Wir befinden uns im April 1885. Camille St. Laurent hat Monsieur Aragon einen Zeitungsartikel vorgelegt. Der Chefredakteur des Le Figaro lässt zwar die Streitschrift im Papierkorb verschwinden,

bietet Camille aber an, die Freiheitsstatue auf dem Schiff nach New York zu begleiten und über die Ankunft und den Aufbau zu berichten. Camille nimmt an. Allerdings kann der großartigen Empfang im Hafen nicht darüber hinwegtäuschen, dass der Sockel noch unvollendet ist.

In New York ist Patrick Journalist im Zeitungsimperium von Joseph Pulitzer.

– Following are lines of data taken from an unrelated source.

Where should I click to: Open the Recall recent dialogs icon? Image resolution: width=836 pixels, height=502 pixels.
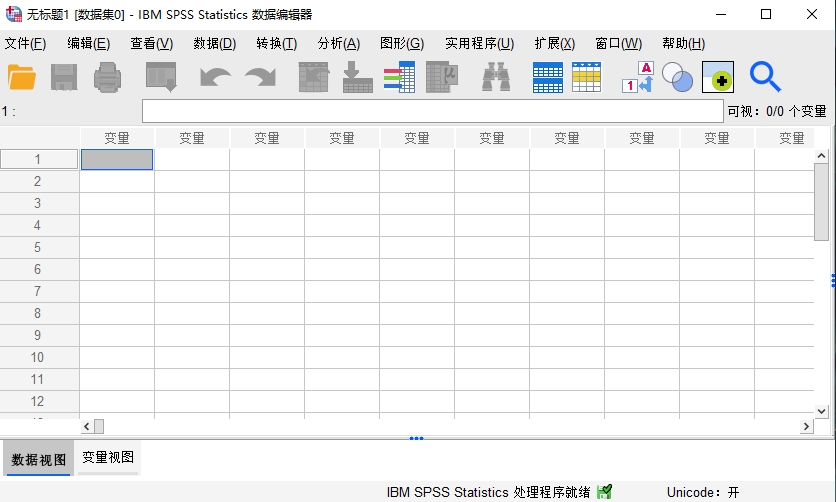pyautogui.click(x=160, y=77)
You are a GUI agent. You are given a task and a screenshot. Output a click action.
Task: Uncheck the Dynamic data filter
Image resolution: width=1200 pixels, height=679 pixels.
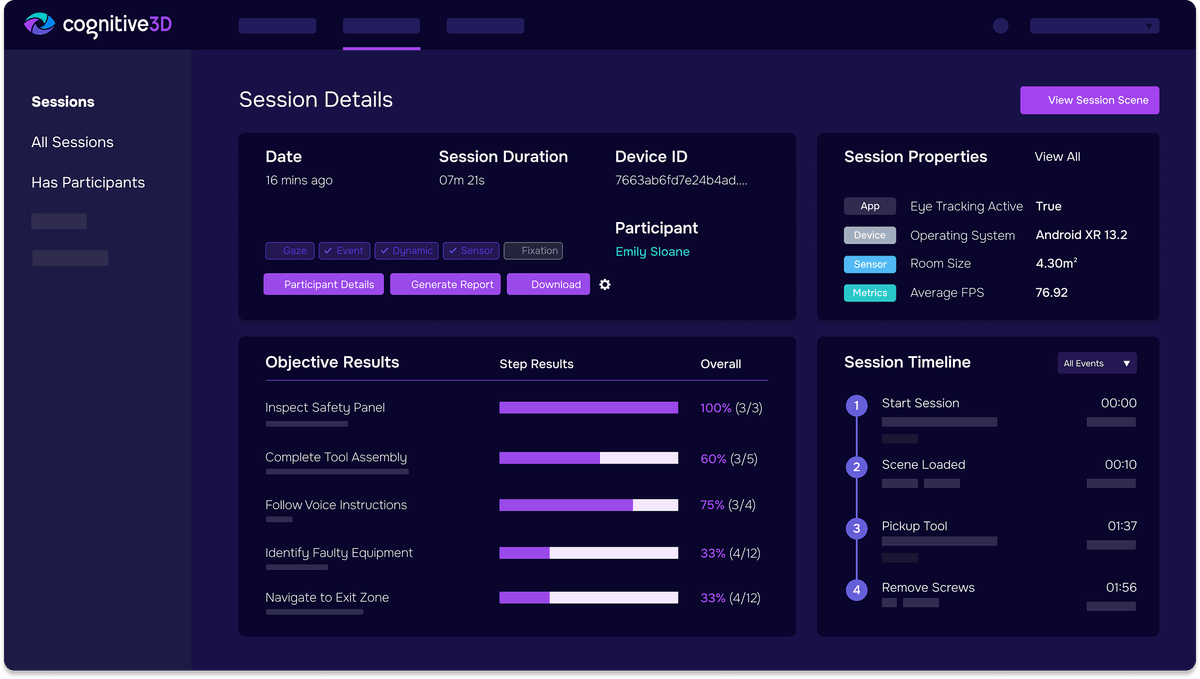406,250
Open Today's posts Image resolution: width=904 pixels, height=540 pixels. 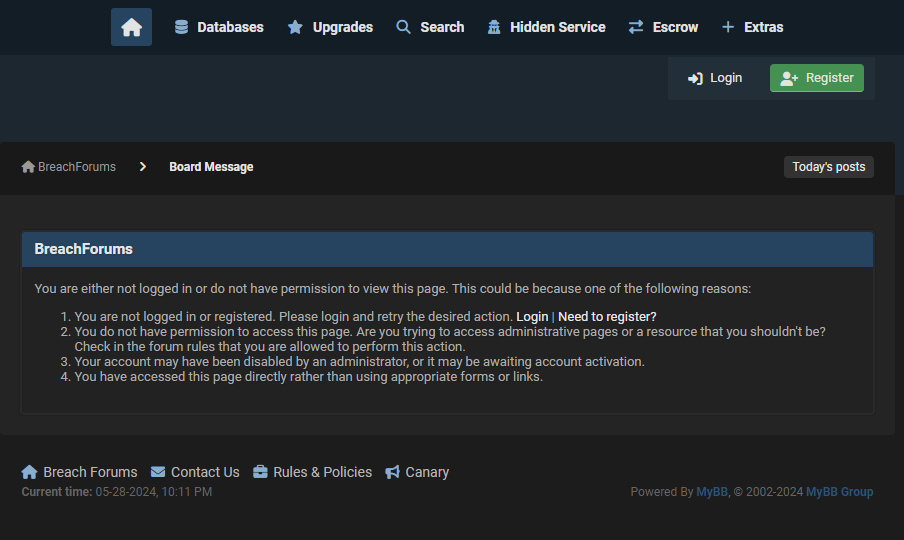tap(828, 167)
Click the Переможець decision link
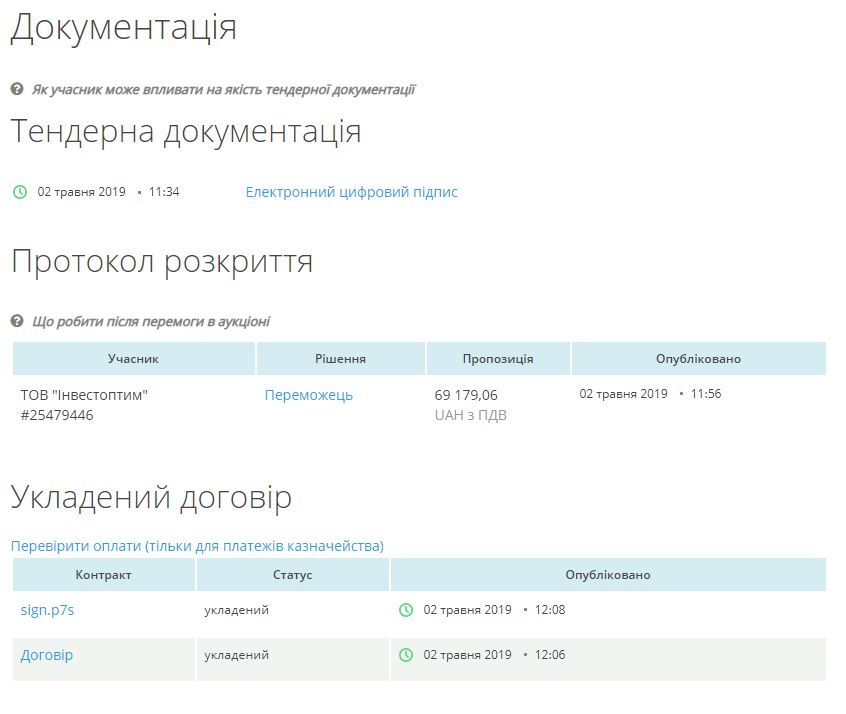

Da der Sockel für die Freiheitsstatue noch nicht fertig ist, erhält Patrick den Auftrag, in der Zeitung zu Spenden aufzurufen und jeden Spender einen Artikel zu widmen. Dabei geht es Pulitzer nicht um Großspenden, sondern um die kleinen Beiträge der ärmeren Bevölkerung.

Als eine junge Prostituierte tot aufgefunden wird und die Polizei den Fall schnell zu Akten legt, recherchiert Patrick weiter. Außerdem bekommt er von Pulitzer den Auftrag, sich um den Journalisten aus Frankreich zu kümmern. Natürlich ahnt keiner, dass es sich um ein junge Dame handelt.

Die Autorin hat einen spannenden historischen Roman geschrieben. Die Geschichte lässt sich flott lesen.

Die Protagonisten werden gut charakterisiert. Camille stammt aus wohlhabenden Haus. Ihr Vater allerdings hat ihre Begabungen gefördert und ihr ein Studium ermöglicht. Nach einem bitteren persönlichen Erlebnis setzt sie sich für die Rechte der Frauen ein.

Patricks Vater war Polizist. Nach seinem Tod ist er bei Luke, ebenfalls Polizist, aufgewachsen. Er kennt auch die dunklen Gegenden seiner Heimatstadt und zeigt viel Empathie für dessen Bewohner.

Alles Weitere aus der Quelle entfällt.